Case Authors : Robert L. Simons

Topic : Strategy & Execution

Related Areas : Crisis management, Growth strategy, Innovation, Motivating people, Strategy execution




Calculating Net Present Value (NPV) at 6% for Strategy Execution Module 15: Using the Levers of Control to Implement Strategy Case Study


Years              Cash Flow     Net Cash Flow     Cumulative    
Cash Flow
Discount Rate
@ 6 %
Discounted
Cash Flows
Year 0 (10020876) -10020876 - -
Year 1 3455109 -6565767 3455109 0.9434 3259537
Year 2 3970740 -2595027 7425849 0.89 3533944
Year 3 3968585 1373558 11394434 0.8396 3332100
Year 4 3237335 4610893 14631769 0.7921 2564273
TOTAL 14631769 12689854




The Net Present Value at 6% discount rate is 2668978

In isolation the NPV number doesn't mean much but put in right context then it is one of the best method to evaluate project returns. In this article we will cover -

Different methods of capital budgeting


What is NPV & Formula of NPV,
How it is calculated,
How to use NPV number for project evaluation, and
Scenario Planning given risks and management priorities.

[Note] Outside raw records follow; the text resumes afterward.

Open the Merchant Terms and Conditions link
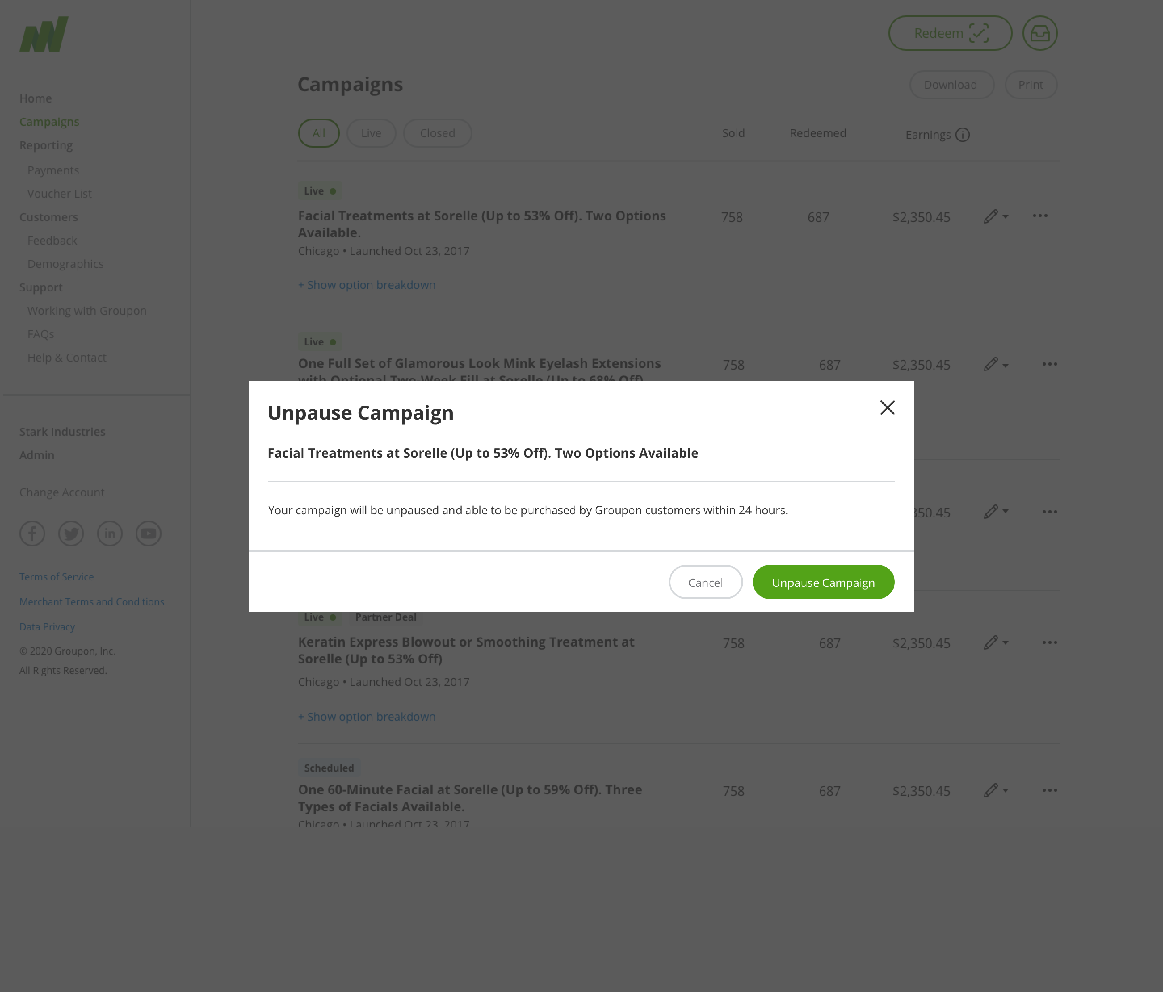pyautogui.click(x=92, y=601)
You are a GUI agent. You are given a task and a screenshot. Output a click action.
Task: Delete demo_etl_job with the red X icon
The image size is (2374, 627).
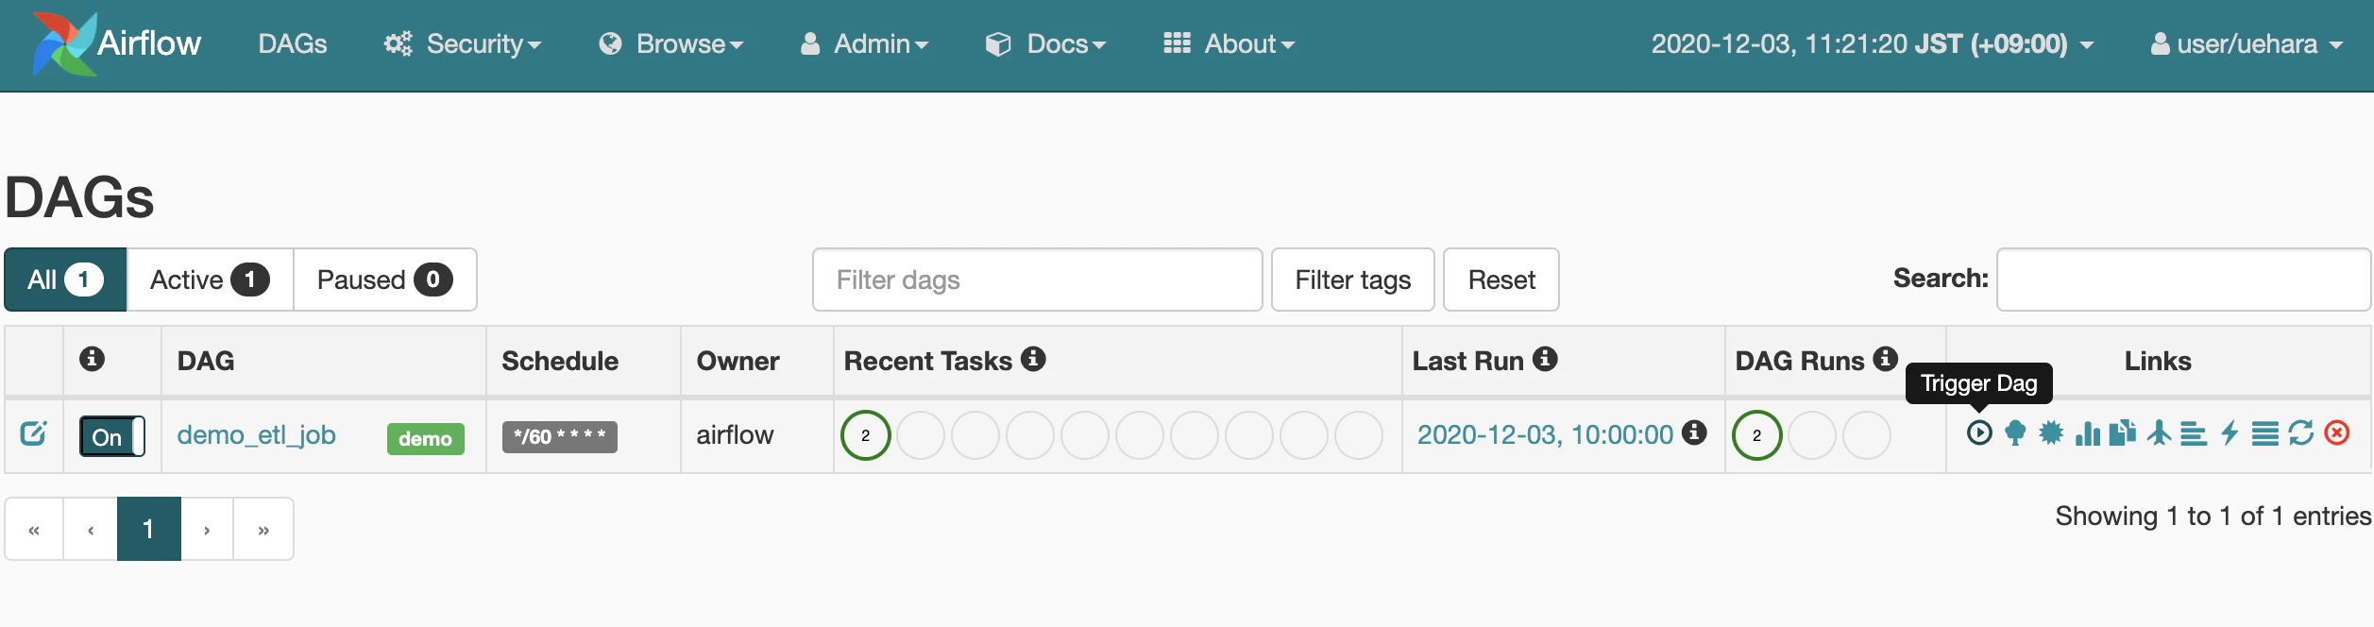[x=2337, y=433]

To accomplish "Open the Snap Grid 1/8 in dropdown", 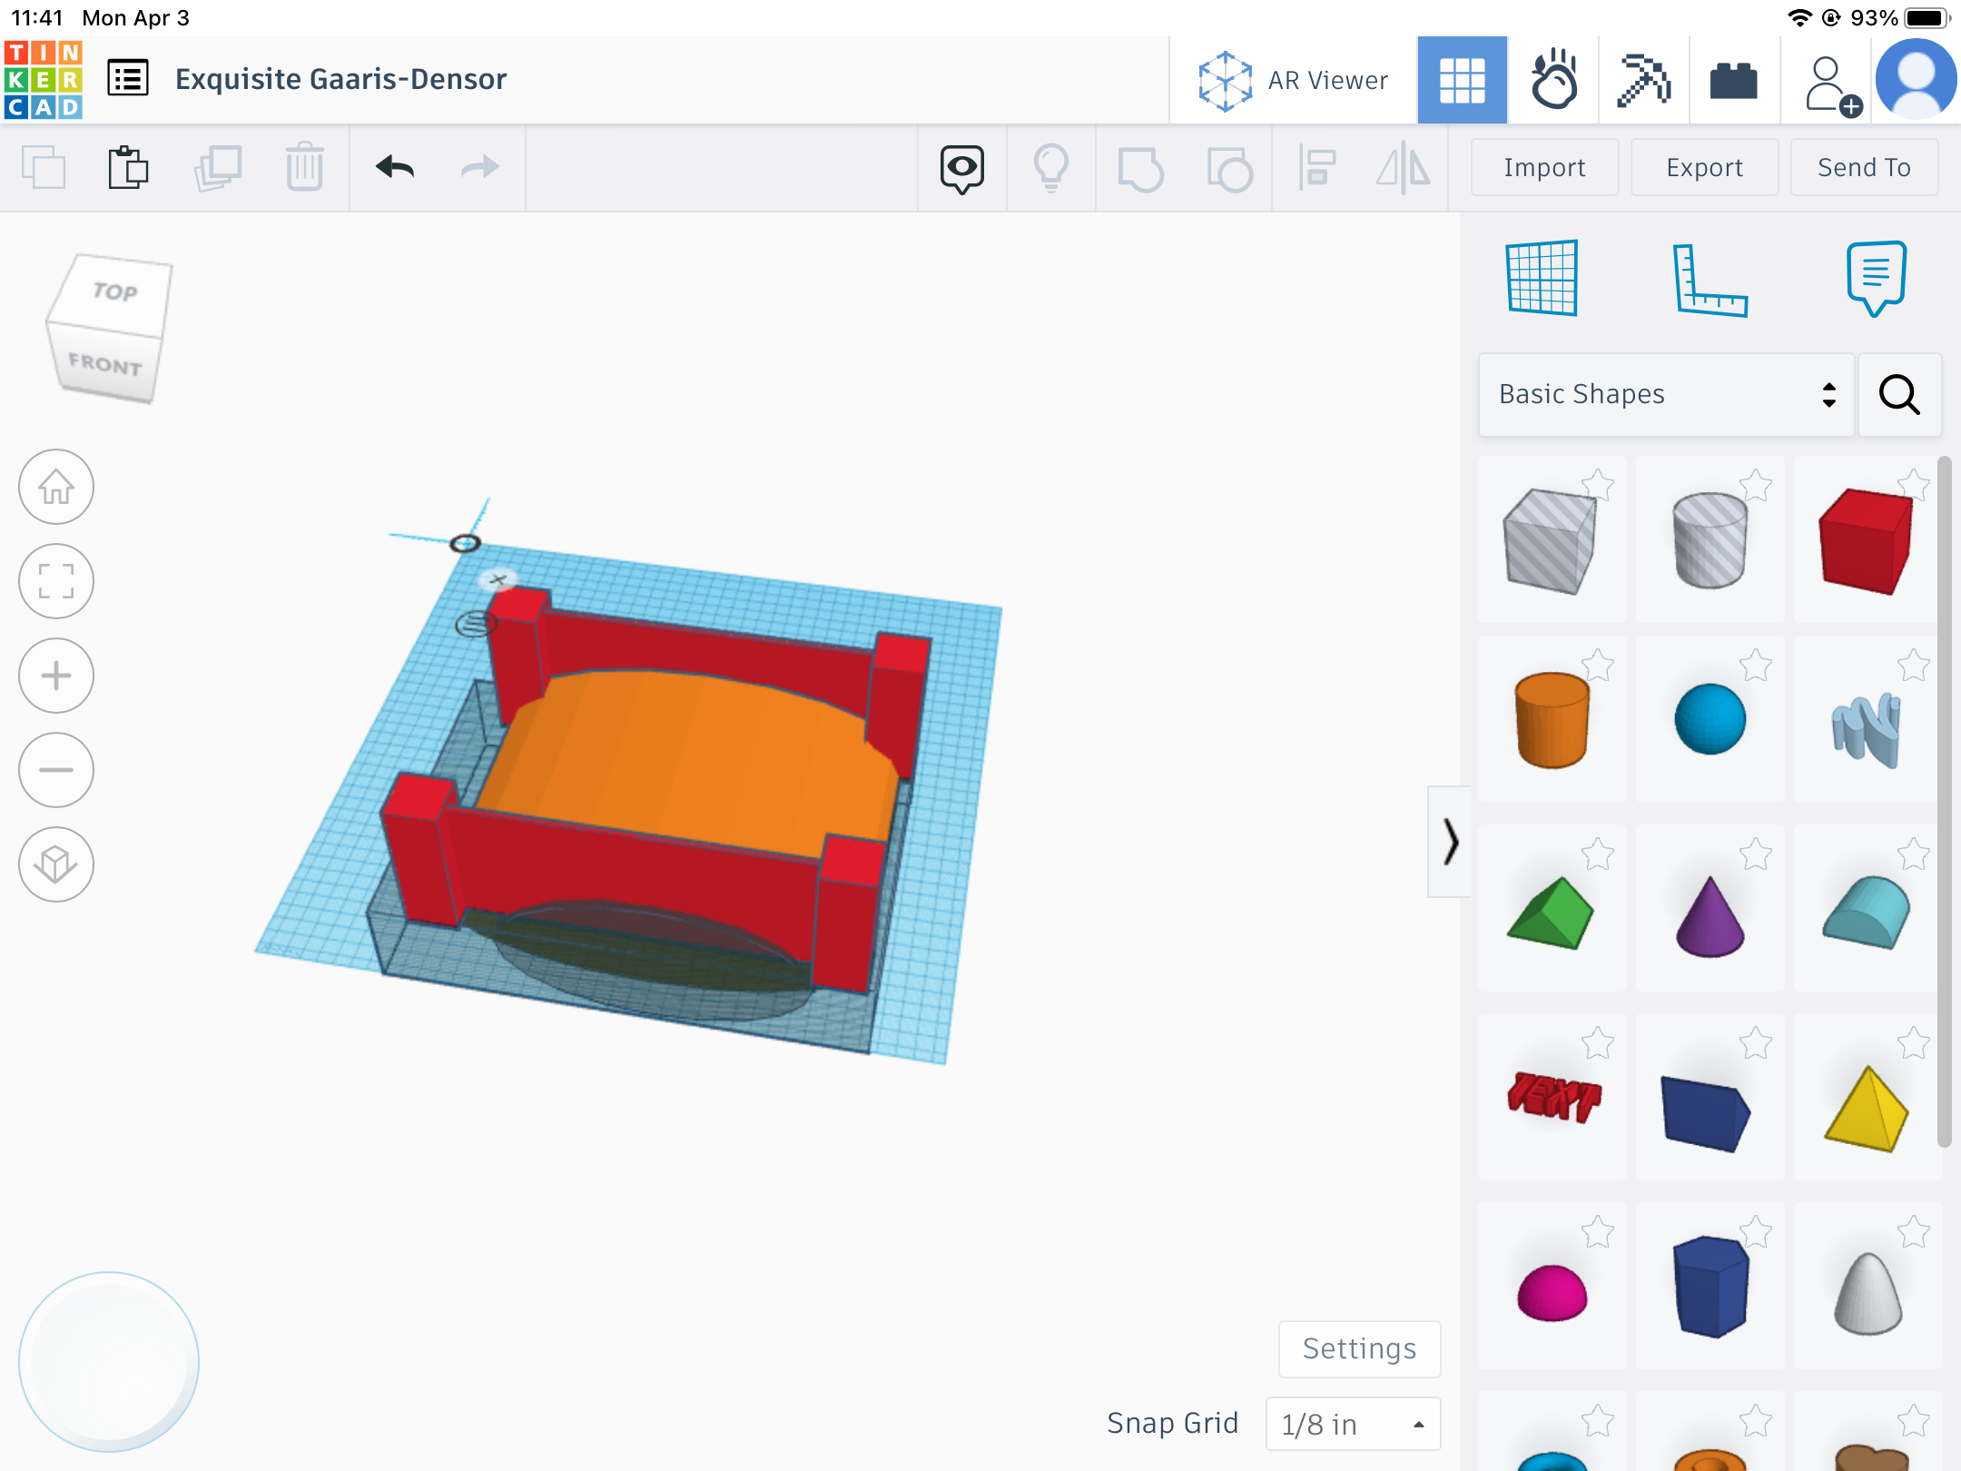I will click(x=1353, y=1424).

Capital Budgeting Approaches

Methods of Capital Budgeting


There are four types of capital budgeting techniques that are widely used in the corporate world –

1. Payback Period
2. Internal Rate of Return
3. Net Present Value
4. Profitability Index

Apart from the Payback period method which is an additive method, rest of the methods are based on Discounted Cash Flow technique. Even though cash flow can be calculated based on the nature of the project, for the simplicity of the article we are assuming that all the expected cash flows are realized at the end of the year.

Discounted Cash Flow approaches provide a more objective basis for evaluating and selecting investment projects. They take into consideration both –

1. Timing of the expected cash flows – stockholders of Levers Control have higher preference for cash returns over 4-5 years rather than 10-15 years given the nature of the volatility in the industry.
2. Magnitude of both incoming and outgoing cash flows – Projects can be capital intensive, time intensive, or both. Levers Control shareholders have preference for diversified projects investment rather than prospective high income from a single capital intensive project.






Formula and Steps to Calculate Net Present Value (NPV) of Strategy Execution Module 15: Using the Levers of Control to Implement Strategy

NPV = Net Cash In Flowt1 / (1+r)t1 + Net Cash In Flowt2 / (1+r)t2 + … Net Cash In Flowtn / (1+r)tn
Less Net Cash Out Flowt0 / (1+r)t0

Where t = time period, in this case year 1, year 2 and so on.
r = discount rate or return that could be earned using other safe proposition such as fixed deposit or treasury bond rate. Net Cash In Flow – What the firm will get each year.
Net Cash Out Flow – What the firm needs to invest initially in the project.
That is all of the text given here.